Wir schreiben die frühen 90er-Jahre, ich war ein Teenager und ein freier Nachmittag mit zwanzig Mark in der Tasche bedeutete damals das pure Glück. Mit meiner besten Freundin im Schlepptau und der ID im Sack überquerte ich jeweils in Kreuzlingen die Grenze und betrat nicht ein anderes Land, sondern eine andere Welt. Konstanz, das war die Stadt hinter dem Maschendrahtzaun.

Meine Eltern liessen mir zum Glück die Leine lang. Nicht wenige meiner Kollegen hatten zu der Zeit allerdings Konstanz-Verbot. Zu schlecht war das Image der Sündenstadt. In Konstanz gab es schliesslich alles, was das Herz eines Pubertierenden begehrte: Bars, Clubs und Nachtlokale, Imbissstände, Kinos und sogar ein richtiges Warenhaus. Die Fastfood-Kette mit dem goldenen M war hier, Jahre bevor in der Ostschweiz der erste Burger-Laden aufmachte. Gleiches gilt für die Kebapstände oder den Hanfshop.

Die Konstanzer kamen in unsere Migros

In den Gassen der Fussgängerzone unterhielten sich brotlose Musiker mit alkoholisierten Pennern. Und in Konstanz gab es Deutsche, keine Schweizer. Auch keine Einkaufstouristen. Das Angebot, mit dem Konstanz damals aufwarten konnte, war aus Schweizer Sicht maximal zweit-, eher drittklassig: billiges Kaufhaus statt edler Boutiquen, einfache Kneipen statt hipper In-Lokale. Die Lebensmittelgeschäfte waren so unattraktiv, dass die Konstanzer, die es sich leisten konnten, in unserer Migros einkauften, der «Schwaben-Migros» an der Konstanzerstrasse, 50 Meter nach der Grenze.

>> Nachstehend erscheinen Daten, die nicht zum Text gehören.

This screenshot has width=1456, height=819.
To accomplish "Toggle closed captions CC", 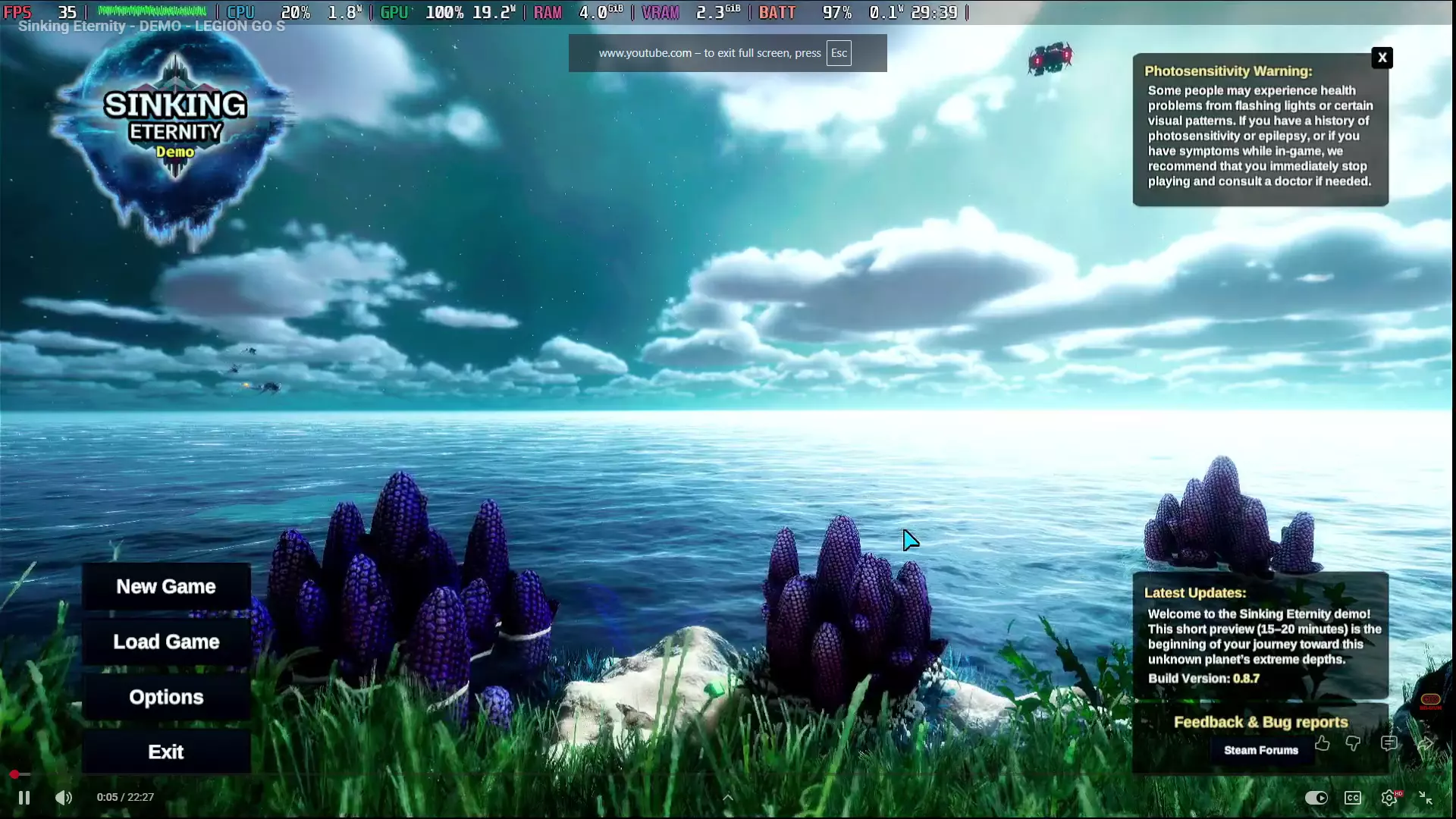I will pos(1353,798).
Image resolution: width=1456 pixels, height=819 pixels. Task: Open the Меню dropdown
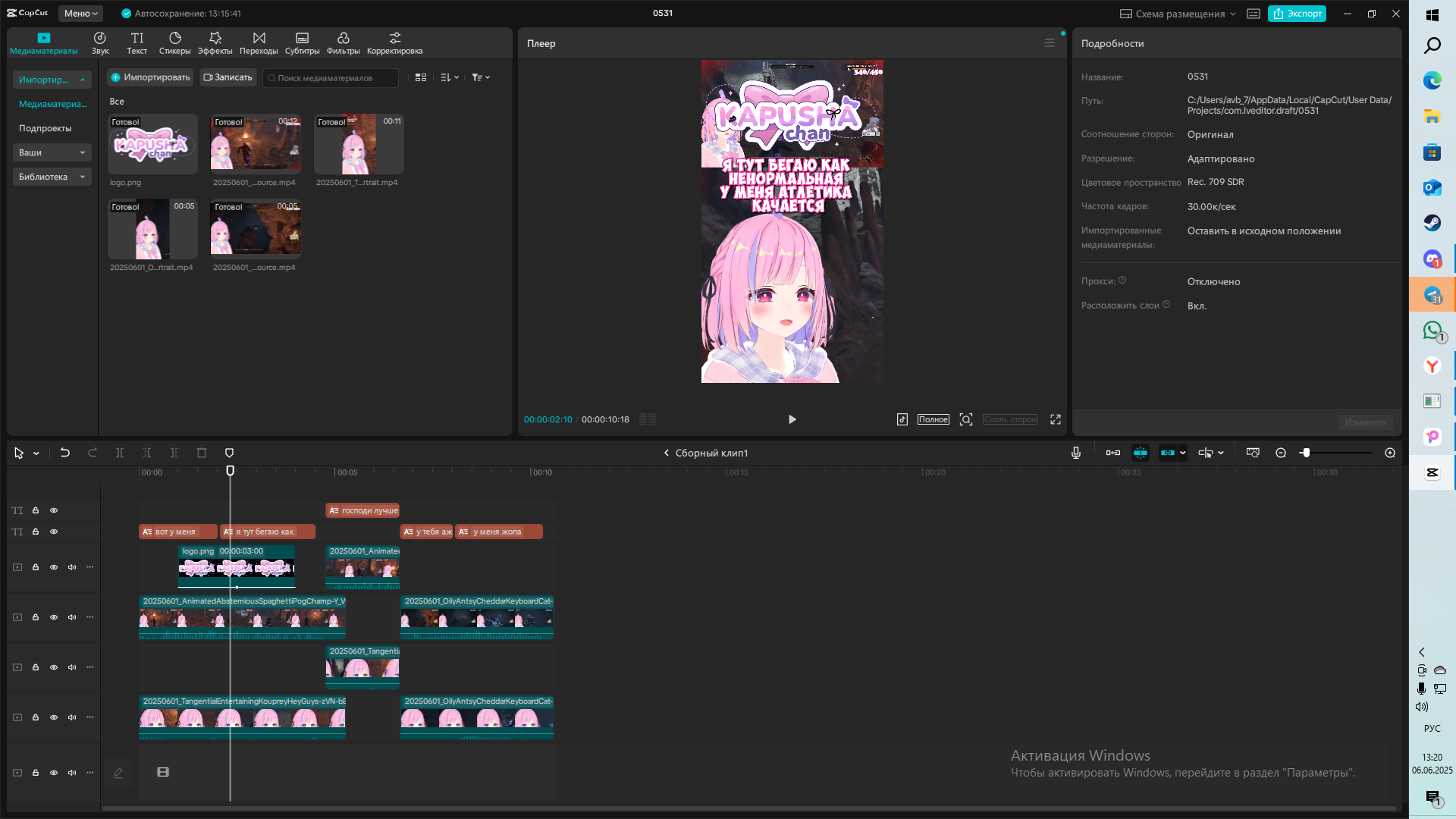coord(80,14)
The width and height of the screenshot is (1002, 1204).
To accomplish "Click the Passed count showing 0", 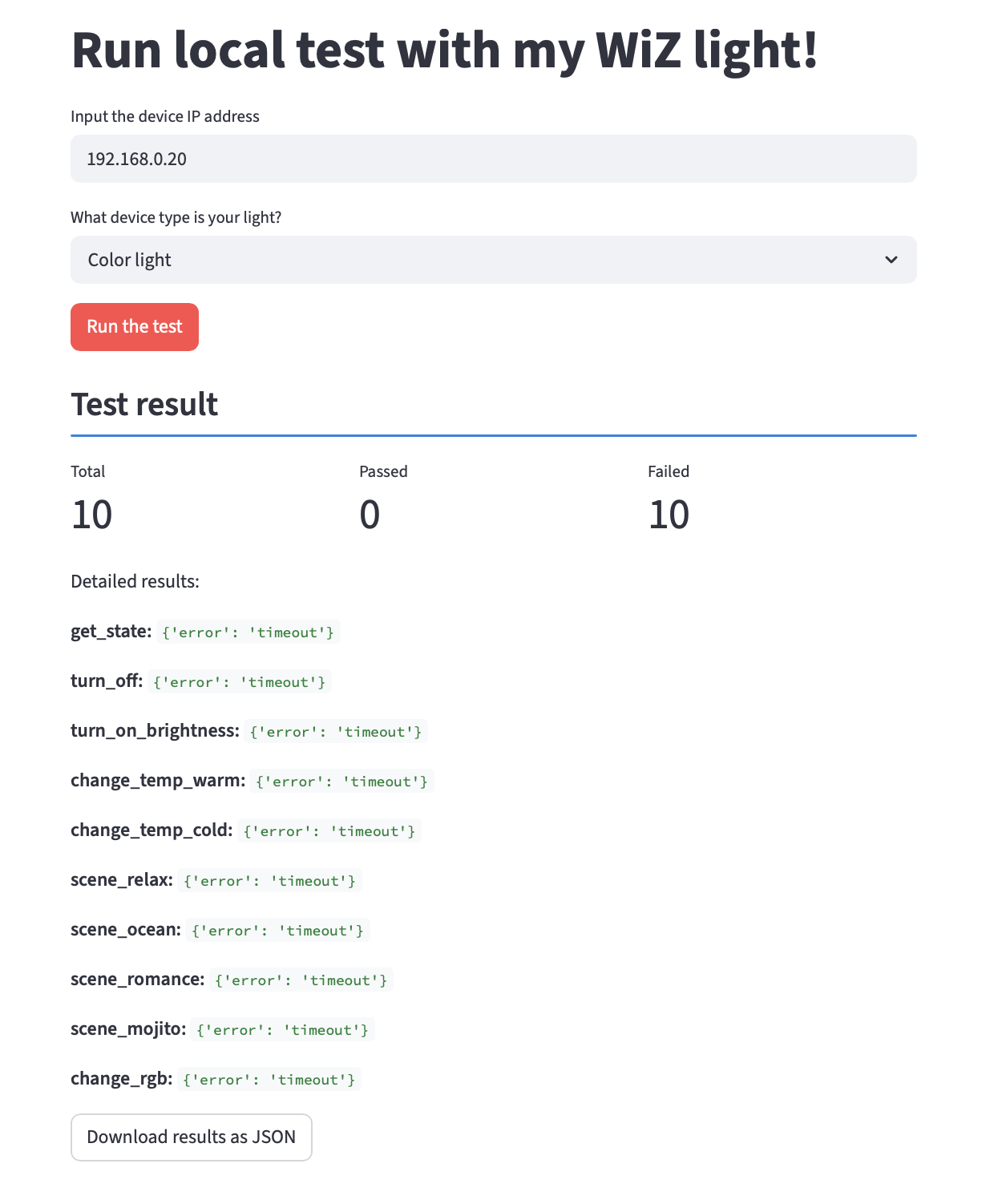I will [x=370, y=514].
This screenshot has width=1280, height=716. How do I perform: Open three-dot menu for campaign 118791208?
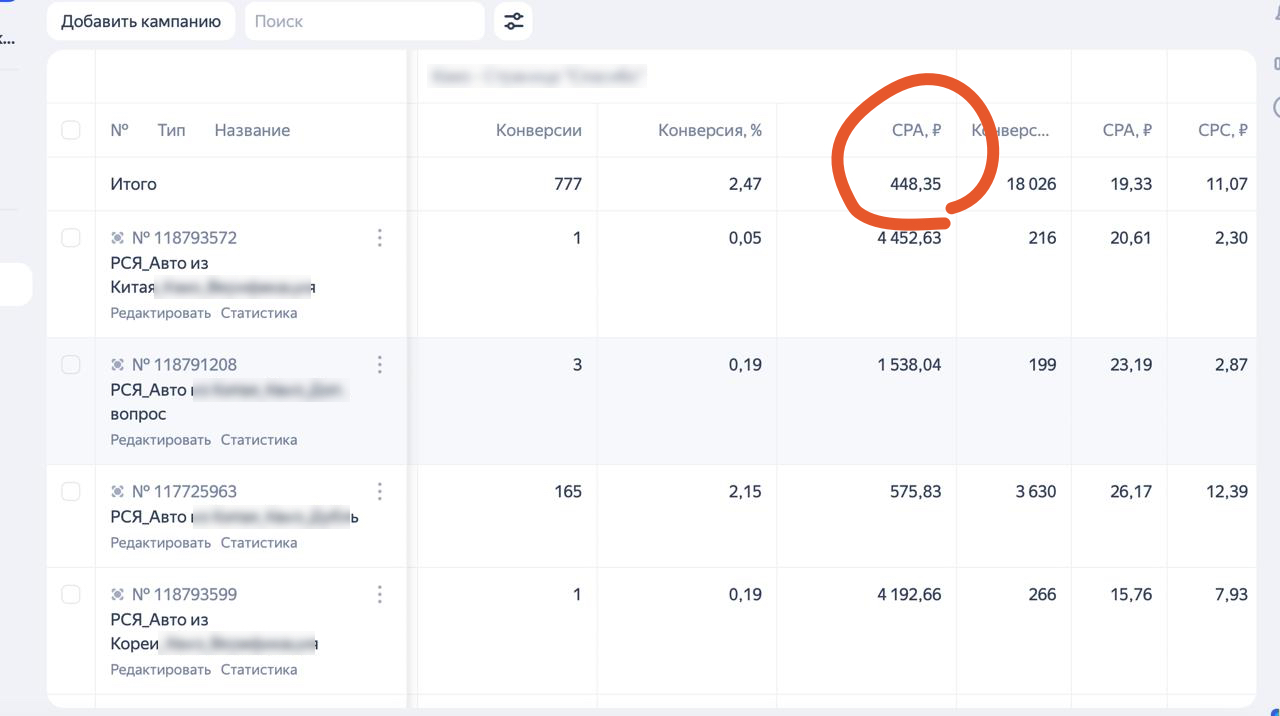[x=379, y=365]
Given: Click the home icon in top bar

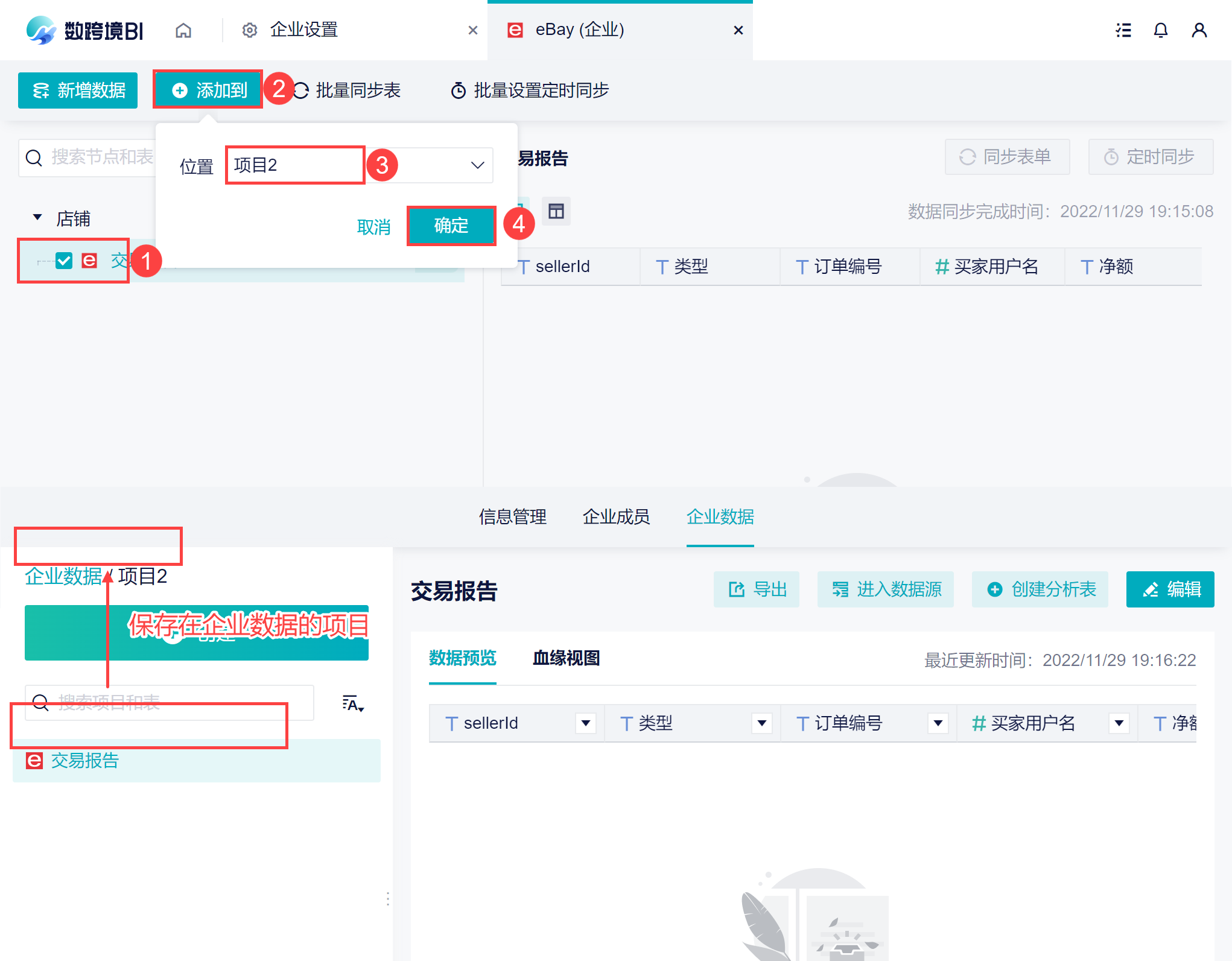Looking at the screenshot, I should click(183, 30).
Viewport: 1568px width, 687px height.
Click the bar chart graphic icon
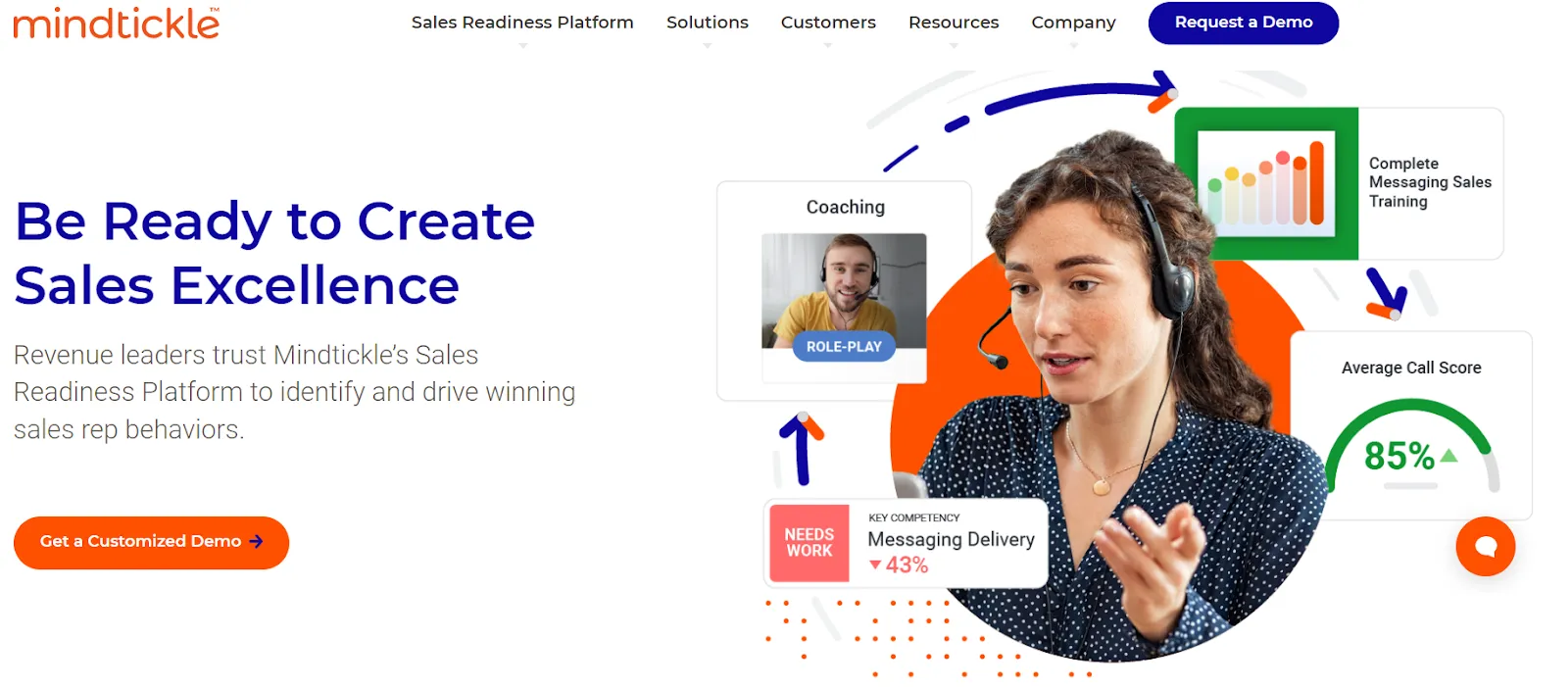click(1266, 183)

Die Strassen waren dreckig, dafür die Leute zugänglich. Der Ticket-Kontrolleur im Kino hatte immer einen netten Spruch parat. Der Typ im DJ-Plattenladen half echt bemüht bei der Suche nach dem Wurm, der nicht mehr aus dem Ohr wollte. Und beim Türken bekamen wir schon als Jugendliche Schnaps. Nicht, weil der unbedingt ein Geschäft machen wollte, sondern weil er uns einfach unseren Spass gönnte.

Mutprobe am Zoll

Überhaupt, der Alkohol. An den kam man in Konstanz einfach ran. Der erste Vollrausch vieler Kreuzlinger Jugendlicher ist wohl dem berühmten «Lähmer» in der Südsee-Bar Globetrotter zuzuschreiben, einem extra hochprozentigen Drink. Oder einem Ausflug ins Brauhaus. Oder dem Quiz-Abend im Irish Pub. Sicher nicht dem Oktoberfest. Das gab es nämlich noch lange nicht.

Man konnte tanzen, zu richtig guter Musik und richtig lange. Vielleicht gab es eine Polizeistunde. Aber wenn, dann eine, die ignoriert wurde. Wir feierten auf einem ausgedienten Schiff im Hafen, in einer alten Druckerei oder im Untergrund. Als cool galt unter den Jungs, wer es schaffte, am Zoll einen so schlechten Eindruck zu hinterlassen, um mit zur Leibesvisitation zu müssen. Ich war nicht cool. Mein Puls raste schon, wenn ich zwei Flaschen Malibu Kokoslikör schmuggelte.

Alles für zwanzig Mark

Dann kam 1999 der Euro. Auf dem gammligen Parkplatz zwischen Bahngleis und Grenze entstand das «Lago». Mit der Zeit gab es nicht mehr nur zwei Eisdielen, sondern gefühlte zwanzig. Der schicke Karstadt löste den konkursiten Hertie ab. Der Weihnachtsmarkt wuchs weit über seine ursprüngliche Grösse hinaus. Und irgendwann waren auch Marken wie H&M oder Zara vor Ort. Heute ist Konstanz schön. Und der Kurs gut. Die vielen tausend Schweizer, die täglich einfahren, können nicht irren. Trotzdem denke ich etwas wehmütig an die Zeiten zurück, als die Stadt noch mir gehörte. Und den Konstanzern natürlich...

Ach ja, die zwanzig Mark zum Glück. In meinem Fall, mit dreizehn, ergab das: eine Haartönung, einen Kajalstift, ein Stück Pizza und einen Film in der «Traumfabrik», inklusive Eiskonfekt.